◆ EXERCISE PROMPT ◆
The records below must be duplicated exactly, character for character.
----------
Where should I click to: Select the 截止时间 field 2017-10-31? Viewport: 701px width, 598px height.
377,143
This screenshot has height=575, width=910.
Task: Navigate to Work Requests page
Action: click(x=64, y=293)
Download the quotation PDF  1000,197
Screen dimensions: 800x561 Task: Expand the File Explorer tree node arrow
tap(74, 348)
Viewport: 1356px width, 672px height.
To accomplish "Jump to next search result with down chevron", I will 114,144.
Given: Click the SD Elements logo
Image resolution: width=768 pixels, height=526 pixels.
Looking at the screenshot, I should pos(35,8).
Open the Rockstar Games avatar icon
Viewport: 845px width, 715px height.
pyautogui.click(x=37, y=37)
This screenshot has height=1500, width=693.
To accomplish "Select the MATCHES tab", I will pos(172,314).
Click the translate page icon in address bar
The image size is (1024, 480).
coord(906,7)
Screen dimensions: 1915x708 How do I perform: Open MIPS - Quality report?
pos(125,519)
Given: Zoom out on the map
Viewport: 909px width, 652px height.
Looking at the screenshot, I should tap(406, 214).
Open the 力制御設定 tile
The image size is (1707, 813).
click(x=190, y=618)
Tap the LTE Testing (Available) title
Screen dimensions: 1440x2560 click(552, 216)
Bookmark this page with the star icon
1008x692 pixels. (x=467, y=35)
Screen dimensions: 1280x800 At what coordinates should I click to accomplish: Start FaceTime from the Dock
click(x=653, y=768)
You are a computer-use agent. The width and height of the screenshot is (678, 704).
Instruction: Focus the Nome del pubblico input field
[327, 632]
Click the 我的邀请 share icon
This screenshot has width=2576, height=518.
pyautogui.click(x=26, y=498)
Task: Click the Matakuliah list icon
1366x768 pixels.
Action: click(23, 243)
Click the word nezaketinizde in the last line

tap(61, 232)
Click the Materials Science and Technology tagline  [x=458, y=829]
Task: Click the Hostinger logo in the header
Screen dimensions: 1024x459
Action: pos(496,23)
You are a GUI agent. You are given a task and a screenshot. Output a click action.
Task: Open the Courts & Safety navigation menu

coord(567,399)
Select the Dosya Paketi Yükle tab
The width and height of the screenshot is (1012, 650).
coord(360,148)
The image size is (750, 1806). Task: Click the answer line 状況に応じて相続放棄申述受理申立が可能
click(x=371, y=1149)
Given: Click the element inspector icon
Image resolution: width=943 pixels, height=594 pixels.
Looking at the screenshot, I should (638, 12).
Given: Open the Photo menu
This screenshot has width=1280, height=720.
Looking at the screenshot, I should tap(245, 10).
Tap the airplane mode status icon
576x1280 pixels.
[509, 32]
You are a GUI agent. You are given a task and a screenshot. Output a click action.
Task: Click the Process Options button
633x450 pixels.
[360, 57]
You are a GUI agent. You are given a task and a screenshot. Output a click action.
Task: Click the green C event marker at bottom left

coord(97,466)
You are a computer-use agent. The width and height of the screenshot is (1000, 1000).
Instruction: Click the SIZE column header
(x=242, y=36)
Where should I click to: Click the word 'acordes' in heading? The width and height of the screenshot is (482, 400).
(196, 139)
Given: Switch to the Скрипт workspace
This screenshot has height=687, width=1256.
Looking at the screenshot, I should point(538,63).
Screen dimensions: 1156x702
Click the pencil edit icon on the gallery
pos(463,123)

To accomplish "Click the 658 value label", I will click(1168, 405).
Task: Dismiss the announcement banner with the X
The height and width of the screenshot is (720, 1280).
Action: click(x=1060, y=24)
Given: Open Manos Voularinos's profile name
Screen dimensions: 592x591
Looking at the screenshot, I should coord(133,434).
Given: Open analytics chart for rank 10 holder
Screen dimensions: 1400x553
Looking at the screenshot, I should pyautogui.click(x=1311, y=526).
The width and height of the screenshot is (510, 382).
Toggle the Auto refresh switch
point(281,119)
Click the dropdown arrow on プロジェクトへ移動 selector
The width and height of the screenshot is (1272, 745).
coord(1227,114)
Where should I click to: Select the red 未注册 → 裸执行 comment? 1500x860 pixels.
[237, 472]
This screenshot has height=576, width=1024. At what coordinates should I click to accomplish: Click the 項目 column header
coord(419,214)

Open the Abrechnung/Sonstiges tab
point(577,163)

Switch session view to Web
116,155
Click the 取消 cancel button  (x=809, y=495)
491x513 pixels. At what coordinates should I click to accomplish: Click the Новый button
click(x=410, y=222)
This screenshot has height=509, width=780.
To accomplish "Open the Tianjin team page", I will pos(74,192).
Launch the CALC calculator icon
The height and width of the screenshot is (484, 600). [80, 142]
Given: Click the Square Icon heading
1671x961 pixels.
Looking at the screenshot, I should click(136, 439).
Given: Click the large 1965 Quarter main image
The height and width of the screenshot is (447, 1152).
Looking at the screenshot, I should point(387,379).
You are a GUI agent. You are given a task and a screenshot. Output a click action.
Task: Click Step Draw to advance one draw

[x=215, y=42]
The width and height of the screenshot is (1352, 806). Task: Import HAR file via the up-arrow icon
----------
◆ EXERCISE ANSWER ◆
Where should I click to: Select the 截止时间 field 2017-10-31? Viewport: 701px width, 598px height.
377,143
This screenshot has height=575, width=910.
Task: Navigate to Work Requests page
Action: click(x=64, y=293)
Download the quotation PDF  1000,197
Screen dimensions: 800x561 Task: Expand the File Explorer tree node arrow
tap(74, 348)
Viewport: 1356px width, 672px height.
To accomplish "Jump to next search result with down chevron", I will 114,144.
Given: Click the SD Elements logo
Image resolution: width=768 pixels, height=526 pixels.
Looking at the screenshot, I should pos(35,8).
Open the Rockstar Games avatar icon
Viewport: 845px width, 715px height.
pyautogui.click(x=37, y=37)
This screenshot has height=1500, width=693.
To accomplish "Select the MATCHES tab", I will pos(172,314).
Click the translate page icon in address bar
The image size is (1024, 480).
coord(906,7)
Screen dimensions: 1915x708 How do I perform: Open MIPS - Quality report?
pos(125,519)
Given: Zoom out on the map
Viewport: 909px width, 652px height.
Looking at the screenshot, I should tap(406, 214).
Open the 力制御設定 tile
The image size is (1707, 813).
click(x=190, y=618)
Tap the LTE Testing (Available) title
Screen dimensions: 1440x2560 click(552, 216)
Bookmark this page with the star icon
1008x692 pixels. (x=467, y=35)
Screen dimensions: 1280x800 At what coordinates should I click to accomplish: Start FaceTime from the Dock
click(x=653, y=768)
You are a computer-use agent. The width and height of the screenshot is (678, 704).
Instruction: Focus the Nome del pubblico input field
[327, 632]
Click the 我的邀请 share icon
This screenshot has width=2576, height=518.
pyautogui.click(x=26, y=498)
Task: Click the Matakuliah list icon
1366x768 pixels.
Action: click(23, 243)
Click the word nezaketinizde in the last line

tap(61, 232)
Click the Materials Science and Technology tagline  [x=458, y=829]
Task: Click the Hostinger logo in the header
Screen dimensions: 1024x459
Action: pos(496,23)
You are a GUI agent. You are given a task and a screenshot. Output a click action.
Task: Open the Courts & Safety navigation menu

coord(567,399)
Select the Dosya Paketi Yükle tab
The width and height of the screenshot is (1012, 650).
coord(360,148)
The image size is (750, 1806). Task: Click the answer line 状況に応じて相続放棄申述受理申立が可能
click(x=371, y=1149)
Given: Click the element inspector icon
Image resolution: width=943 pixels, height=594 pixels.
Looking at the screenshot, I should (638, 12).
Given: Open the Photo menu
This screenshot has width=1280, height=720.
Looking at the screenshot, I should tap(245, 10).
Tap the airplane mode status icon
576x1280 pixels.
[509, 32]
You are a GUI agent. You are given a task and a screenshot. Output a click action.
Task: Click the Process Options button
633x450 pixels.
[360, 57]
You are a GUI agent. You are given a task and a screenshot. Output a click action.
Task: Click the green C event marker at bottom left

coord(97,466)
You are a computer-use agent. The width and height of the screenshot is (1000, 1000).
Instruction: Click the SIZE column header
(x=242, y=36)
Where should I click to: Click the word 'acordes' in heading? The width and height of the screenshot is (482, 400).
(196, 139)
Given: Switch to the Скрипт workspace
This screenshot has height=687, width=1256.
Looking at the screenshot, I should point(538,63).
Screen dimensions: 1156x702
Click the pencil edit icon on the gallery
pos(463,123)

To accomplish "Click the 658 value label", I will click(1168, 405).
Task: Dismiss the announcement banner with the X
The height and width of the screenshot is (720, 1280).
Action: click(x=1060, y=24)
Given: Open Manos Voularinos's profile name
Screen dimensions: 592x591
Looking at the screenshot, I should coord(133,434).
Given: Open analytics chart for rank 10 holder
Screen dimensions: 1400x553
Looking at the screenshot, I should pyautogui.click(x=1311, y=526).
The width and height of the screenshot is (510, 382).
Toggle the Auto refresh switch
point(281,119)
Click the dropdown arrow on プロジェクトへ移動 selector
The width and height of the screenshot is (1272, 745).
coord(1227,114)
Where should I click to: Select the red 未注册 → 裸执行 comment? 1500x860 pixels.
[237, 472]
This screenshot has height=576, width=1024. At what coordinates should I click to accomplish: Click the 項目 column header
coord(419,214)

Open the Abrechnung/Sonstiges tab
point(577,163)

Switch session view to Web
116,155
Click the 取消 cancel button  (x=809, y=495)
491x513 pixels. At what coordinates should I click to accomplish: Click the Новый button
click(x=410, y=222)
This screenshot has height=509, width=780.
To accomplish "Open the Tianjin team page", I will pos(74,192).
Launch the CALC calculator icon
The height and width of the screenshot is (484, 600). [80, 142]
Given: Click the Square Icon heading
1671x961 pixels.
Looking at the screenshot, I should click(136, 439).
Given: Click the large 1965 Quarter main image
The height and width of the screenshot is (447, 1152).
Looking at the screenshot, I should point(387,379).
You are a GUI agent. You are given a task and a screenshot. Output a click action.
Task: Click Step Draw to advance one draw

[x=215, y=42]
The width and height of the screenshot is (1352, 806). Task: Import HAR file via the up-arrow icon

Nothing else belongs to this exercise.